Tarea escrita |
Vuelca en una tabla Markdown las líneas del material desde la que contiene "Task: Click the seek bar slider thumb" hasta la que contiene "(x=900, y=270)", ambas incluidas, sin las líneas en blanco. Usa las columnas Nº, con el número de fila, y Línea.

____ Material proporcionado

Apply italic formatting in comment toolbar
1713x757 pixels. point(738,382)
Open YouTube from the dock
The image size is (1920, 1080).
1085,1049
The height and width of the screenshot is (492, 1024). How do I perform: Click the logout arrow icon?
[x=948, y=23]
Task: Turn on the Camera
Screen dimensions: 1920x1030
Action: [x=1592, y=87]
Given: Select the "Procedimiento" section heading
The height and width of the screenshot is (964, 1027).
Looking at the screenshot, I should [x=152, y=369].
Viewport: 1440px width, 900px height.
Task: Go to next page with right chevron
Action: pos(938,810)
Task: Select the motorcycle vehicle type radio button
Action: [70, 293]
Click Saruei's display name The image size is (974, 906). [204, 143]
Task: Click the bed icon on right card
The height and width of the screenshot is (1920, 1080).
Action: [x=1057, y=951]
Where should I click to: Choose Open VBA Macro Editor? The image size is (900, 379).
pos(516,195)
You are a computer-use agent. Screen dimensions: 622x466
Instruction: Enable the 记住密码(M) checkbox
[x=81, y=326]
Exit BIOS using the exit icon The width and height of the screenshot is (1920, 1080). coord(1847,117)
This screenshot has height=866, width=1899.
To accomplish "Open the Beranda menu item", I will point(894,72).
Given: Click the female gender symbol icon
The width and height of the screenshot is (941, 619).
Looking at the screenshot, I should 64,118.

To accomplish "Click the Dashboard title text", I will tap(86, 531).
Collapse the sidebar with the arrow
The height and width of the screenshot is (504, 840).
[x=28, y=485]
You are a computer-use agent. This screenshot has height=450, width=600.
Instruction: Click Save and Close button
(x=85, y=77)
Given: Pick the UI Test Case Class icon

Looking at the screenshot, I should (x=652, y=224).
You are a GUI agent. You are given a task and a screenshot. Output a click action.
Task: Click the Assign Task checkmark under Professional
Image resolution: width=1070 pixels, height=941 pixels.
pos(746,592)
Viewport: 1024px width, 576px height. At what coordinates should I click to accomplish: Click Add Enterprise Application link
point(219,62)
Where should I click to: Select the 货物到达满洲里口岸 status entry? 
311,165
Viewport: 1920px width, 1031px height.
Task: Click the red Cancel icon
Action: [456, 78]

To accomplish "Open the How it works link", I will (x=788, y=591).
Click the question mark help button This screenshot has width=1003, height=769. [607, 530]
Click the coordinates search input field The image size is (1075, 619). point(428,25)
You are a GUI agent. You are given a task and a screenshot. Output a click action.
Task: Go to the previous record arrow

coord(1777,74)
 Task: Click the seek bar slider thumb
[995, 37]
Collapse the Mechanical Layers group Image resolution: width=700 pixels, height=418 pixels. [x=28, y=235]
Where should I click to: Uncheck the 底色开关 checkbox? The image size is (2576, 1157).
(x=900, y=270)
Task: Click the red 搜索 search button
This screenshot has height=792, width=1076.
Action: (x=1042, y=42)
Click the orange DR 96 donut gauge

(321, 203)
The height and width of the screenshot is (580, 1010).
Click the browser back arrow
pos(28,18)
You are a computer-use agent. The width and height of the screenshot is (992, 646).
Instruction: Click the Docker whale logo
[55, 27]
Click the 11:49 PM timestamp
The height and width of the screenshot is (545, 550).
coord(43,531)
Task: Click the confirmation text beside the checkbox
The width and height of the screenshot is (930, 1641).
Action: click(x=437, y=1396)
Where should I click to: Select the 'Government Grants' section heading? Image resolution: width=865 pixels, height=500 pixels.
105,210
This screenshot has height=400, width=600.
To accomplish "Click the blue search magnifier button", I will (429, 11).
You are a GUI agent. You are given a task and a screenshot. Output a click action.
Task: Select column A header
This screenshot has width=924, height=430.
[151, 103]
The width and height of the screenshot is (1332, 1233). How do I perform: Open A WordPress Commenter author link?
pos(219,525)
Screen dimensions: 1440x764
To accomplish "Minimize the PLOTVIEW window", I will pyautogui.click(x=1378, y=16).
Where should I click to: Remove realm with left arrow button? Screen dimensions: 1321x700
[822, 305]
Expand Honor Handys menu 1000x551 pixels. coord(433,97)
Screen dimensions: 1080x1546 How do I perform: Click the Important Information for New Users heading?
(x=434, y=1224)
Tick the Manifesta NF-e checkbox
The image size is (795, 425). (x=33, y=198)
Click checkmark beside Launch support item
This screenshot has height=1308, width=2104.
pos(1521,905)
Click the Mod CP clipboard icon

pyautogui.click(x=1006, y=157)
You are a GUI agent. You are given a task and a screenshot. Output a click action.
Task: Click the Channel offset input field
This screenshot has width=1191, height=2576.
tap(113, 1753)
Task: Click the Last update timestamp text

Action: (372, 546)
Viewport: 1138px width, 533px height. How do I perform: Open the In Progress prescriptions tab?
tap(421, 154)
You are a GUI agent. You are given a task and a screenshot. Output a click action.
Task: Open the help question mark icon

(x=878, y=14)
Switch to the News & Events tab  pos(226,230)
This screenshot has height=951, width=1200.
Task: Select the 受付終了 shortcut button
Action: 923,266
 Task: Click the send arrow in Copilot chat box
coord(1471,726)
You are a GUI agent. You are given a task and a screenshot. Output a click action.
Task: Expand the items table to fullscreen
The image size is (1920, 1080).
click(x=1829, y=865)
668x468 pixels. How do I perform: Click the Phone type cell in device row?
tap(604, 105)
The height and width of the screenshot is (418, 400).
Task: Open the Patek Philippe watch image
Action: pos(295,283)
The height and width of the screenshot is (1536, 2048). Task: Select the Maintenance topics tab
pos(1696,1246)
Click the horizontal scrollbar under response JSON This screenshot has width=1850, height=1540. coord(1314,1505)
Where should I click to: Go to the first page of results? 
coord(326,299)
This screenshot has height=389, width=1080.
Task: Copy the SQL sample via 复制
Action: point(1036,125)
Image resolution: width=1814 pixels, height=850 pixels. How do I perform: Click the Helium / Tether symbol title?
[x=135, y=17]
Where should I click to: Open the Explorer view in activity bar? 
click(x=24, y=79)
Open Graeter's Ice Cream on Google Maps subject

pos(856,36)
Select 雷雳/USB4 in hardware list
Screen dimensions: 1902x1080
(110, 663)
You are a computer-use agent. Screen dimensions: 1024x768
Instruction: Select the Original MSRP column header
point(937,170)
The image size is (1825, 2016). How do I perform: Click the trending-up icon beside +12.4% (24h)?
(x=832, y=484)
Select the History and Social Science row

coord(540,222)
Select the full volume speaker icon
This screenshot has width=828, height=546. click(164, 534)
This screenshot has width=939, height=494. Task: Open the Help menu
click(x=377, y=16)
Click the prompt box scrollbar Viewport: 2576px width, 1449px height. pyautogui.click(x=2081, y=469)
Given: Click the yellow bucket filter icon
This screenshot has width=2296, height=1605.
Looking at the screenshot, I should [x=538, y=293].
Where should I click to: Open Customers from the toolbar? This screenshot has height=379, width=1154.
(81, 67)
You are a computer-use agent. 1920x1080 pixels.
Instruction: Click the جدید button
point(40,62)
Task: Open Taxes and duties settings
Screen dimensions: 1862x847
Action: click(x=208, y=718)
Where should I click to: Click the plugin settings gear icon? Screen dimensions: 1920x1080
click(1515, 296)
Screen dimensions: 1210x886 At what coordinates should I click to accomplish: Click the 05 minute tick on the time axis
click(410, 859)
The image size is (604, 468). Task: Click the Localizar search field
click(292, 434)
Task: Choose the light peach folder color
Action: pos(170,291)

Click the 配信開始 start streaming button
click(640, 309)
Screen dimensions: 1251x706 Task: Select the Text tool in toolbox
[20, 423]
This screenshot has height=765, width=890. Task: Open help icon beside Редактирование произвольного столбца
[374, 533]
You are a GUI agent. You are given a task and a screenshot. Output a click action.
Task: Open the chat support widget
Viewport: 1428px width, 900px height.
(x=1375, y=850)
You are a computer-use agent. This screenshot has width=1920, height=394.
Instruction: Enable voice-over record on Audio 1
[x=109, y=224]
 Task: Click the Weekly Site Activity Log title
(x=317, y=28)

________

Solución del problema |
| Nº | Línea |
|---|---|
| 1 |  Task: Click the seek bar slider thumb |
| 2 | [995, 37] |
| 3 | Collapse the Mechanical Layers group Image resolution: width=700 pixels, height=418 pixels. [x=28, y=235] |
| 4 | Where should I click to: Uncheck the 底色开关 checkbox? The image size is (2576, 1157). |
| 5 | (x=900, y=270) |